Роман Лункин: Это эклектическое сознание современного человека. Просто в России складывается совершенно особое понимание православной религиозности, которое основано на очень низком уровне знания о том, что такое религия, нужно ли и как нужно молиться и ходить по воскресеньям в церковь. Нет представления о церковной традиции и о церковной жизни, но при этом есть запрос на «православность». Именно поэтому мы видим такие огромные очереди к мощам Николая Чудотворца, и это движение началось где-то с 2012 года, когда в Москву привозили пояс Богородицы. Тогда все отметили, что идут сотни тысяч людей, и это не обязательно активные прихожане.

Яков Кротов: Это как раз, скорее, вообще не прихожане. Прихожане идут в паломничество или к мощам не потому, что их привезли, а потому, что есть внутренняя потребность, и тогда они на коленях доползут до Афона. А мы можем говорить о таком же явлении во Франции, в Испании, в Англии? Вы можете сказать, что Франция – католическая страна?

Роман Лункин: В том числе, конечно, католическая. Просто сейчас ни об одной стране мира нельзя сказать, что эта страна полностью отдана какой-то одной конфессии, традиции или Церкви. Тотальной религиозности сейчас нет нигде, кроме, может быть, каких-то африканских стран. Это то, что принесла с собой секуляризация, и в этой ситуации церкви изменились и стали частью демократического общества. Во Франции Католическая церковь также приспособилась к французской светскости, и есть довольно сильные общественные католические движения и приходы.

По опросам и исследованиям американских социологов, есть такое явление, которое сравнимо с нашим массовым поклонением мощам, - это массовые паломничества в европейских странах. Во Франции, Италии, Испании, Германии люди идут в паломничество, и довольно часто это не католики, но они почему-то идут именно в христианское паломничество.

Яков Кротов: В Европе, если я не ошибаюсь, четыре основных таких центра, самый старый – Сантьяго-де-Компостела на северо-западе Испании, Лурд во Франции, Фатима в Португалии, ну, и сейчас, наверное, Междугорье в Боснии и Герцеговине, то есть это паломничество к местам явлений Богоматери, а Сантьяго – это как бы мощи апостола Иакова.
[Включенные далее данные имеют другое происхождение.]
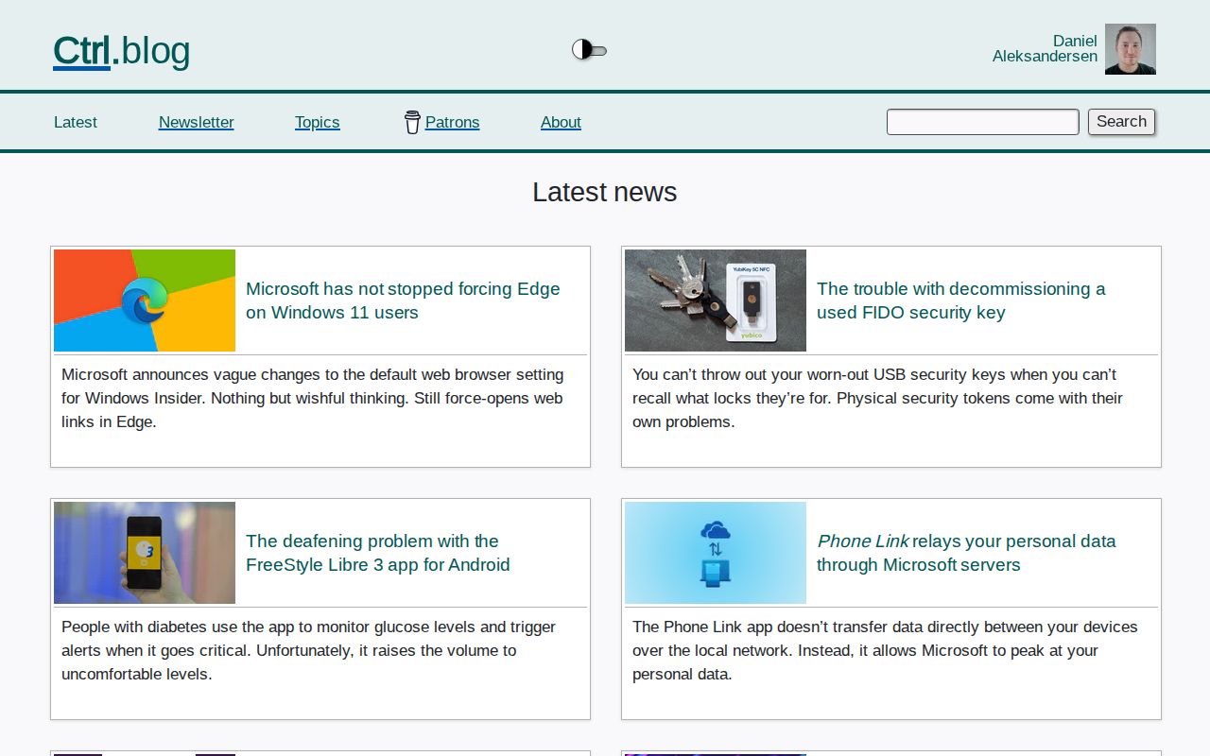1210x756 pixels.
Task: Click the Ctrl.blog logo
Action: click(x=121, y=51)
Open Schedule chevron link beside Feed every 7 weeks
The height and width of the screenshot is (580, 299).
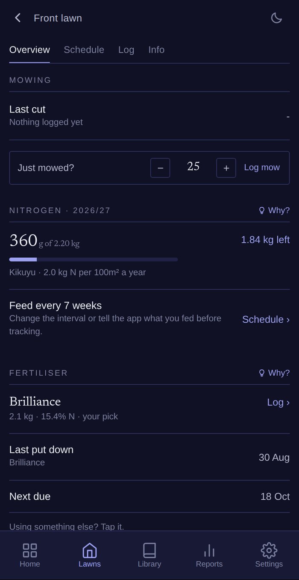(266, 319)

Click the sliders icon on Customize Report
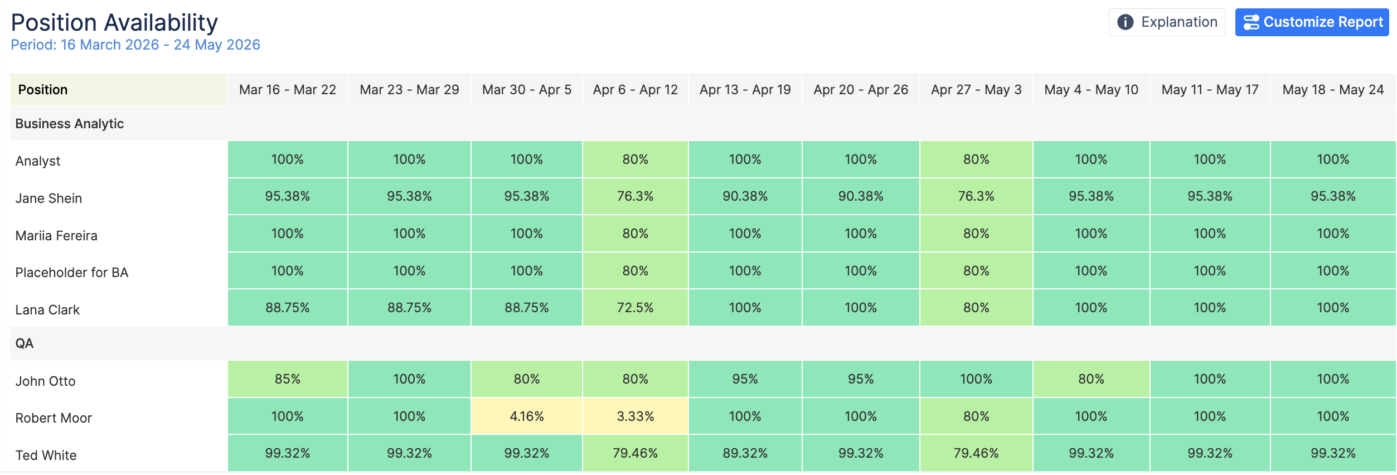(1251, 22)
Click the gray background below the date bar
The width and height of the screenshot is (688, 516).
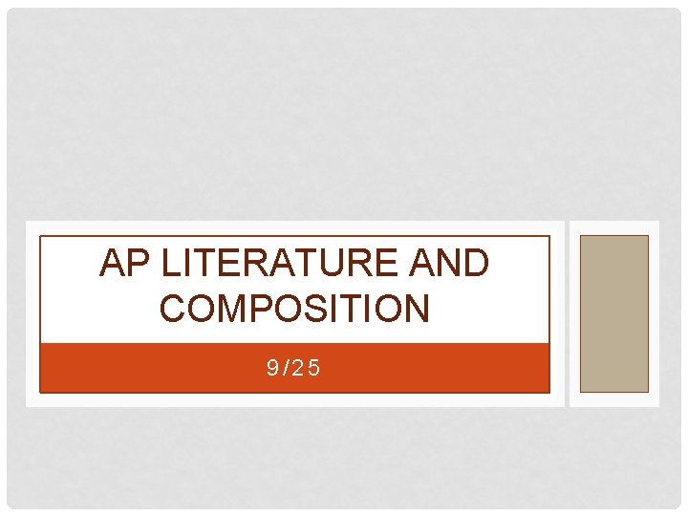click(x=344, y=459)
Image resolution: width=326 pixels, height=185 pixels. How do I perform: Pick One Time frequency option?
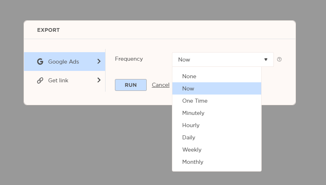[217, 101]
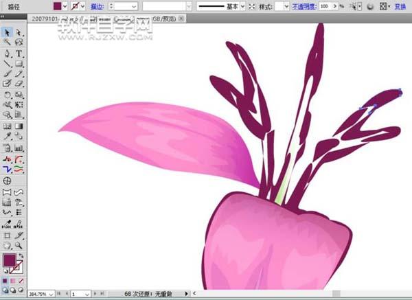Image resolution: width=412 pixels, height=300 pixels.
Task: Select the Hand tool
Action: pos(8,244)
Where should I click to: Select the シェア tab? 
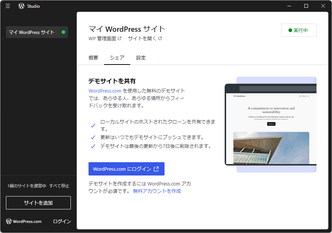point(117,58)
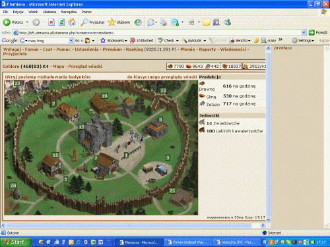The width and height of the screenshot is (330, 247).
Task: Open the Google search box dropdown
Action: pyautogui.click(x=71, y=41)
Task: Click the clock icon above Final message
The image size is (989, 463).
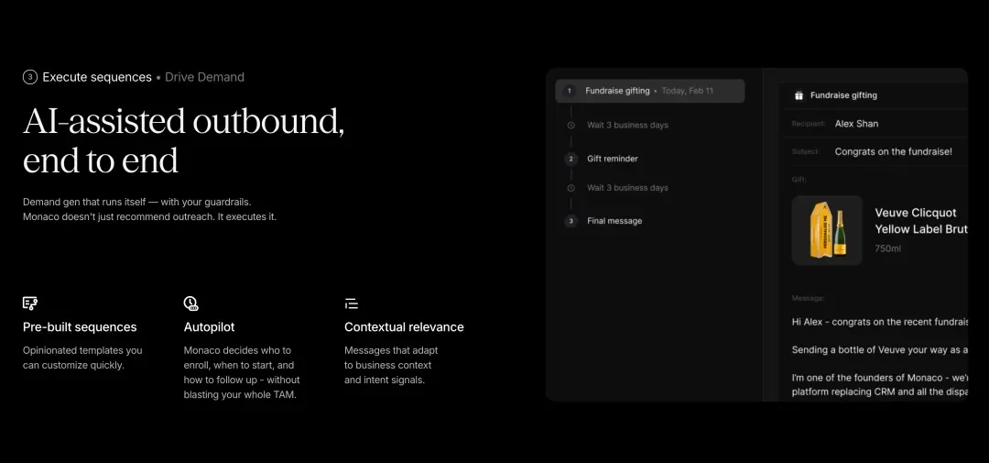Action: coord(571,188)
И все равно во Франции католики – меньшинство.

Роман Лункин: Но это значимое меньшинство. И в рамках гражданского общества совершенно не обязательно, чтобы общественное движение или организация состояла из десятков миллионов людей или чтобы членами Церкви, активными прихожанами было большинство населения. Достаточно того, что в каждом крупном городе или поселке есть активная община и околоцерковное общественное движение - тогда Церковь становится гражданским институтом, без которого не обходится ничего. И как раз в России такими институтами гражданского общества очень часто становятся православные и протестантские общины, потому что они объединяют вокруг себя студентов, интеллигенцию, сразу начинается какая-то социальная работа, взаимодействие с властями, культурные проекты. В этом смысле Церковь очень много значит для общества.

Яков Кротов: Но в Средние века и в ранее Новое время, когда князь Владимир крестил древнюю Украину, и она вся стала как бы христианской… Или вот Россия XVII века – все православные, и Уголовный кодекс, уложение Алексея Михайловича начиналось с угрозы костра за хулу на Божью матерь и Господа Иисуса Христа, и при этом Церковь не играла очень уж большой социальной роли. Религиозная жизнь ограничивалась хождением в храм, и не было никаких социальных сетей, совместных мероприятий, даже воскресных школ. А как раз когда пришла свобода и демократия, роль Церкви парадоксальным образом возрастает, и она оказывается более активным агентом социальной жизни, чем в золотой век русской святости.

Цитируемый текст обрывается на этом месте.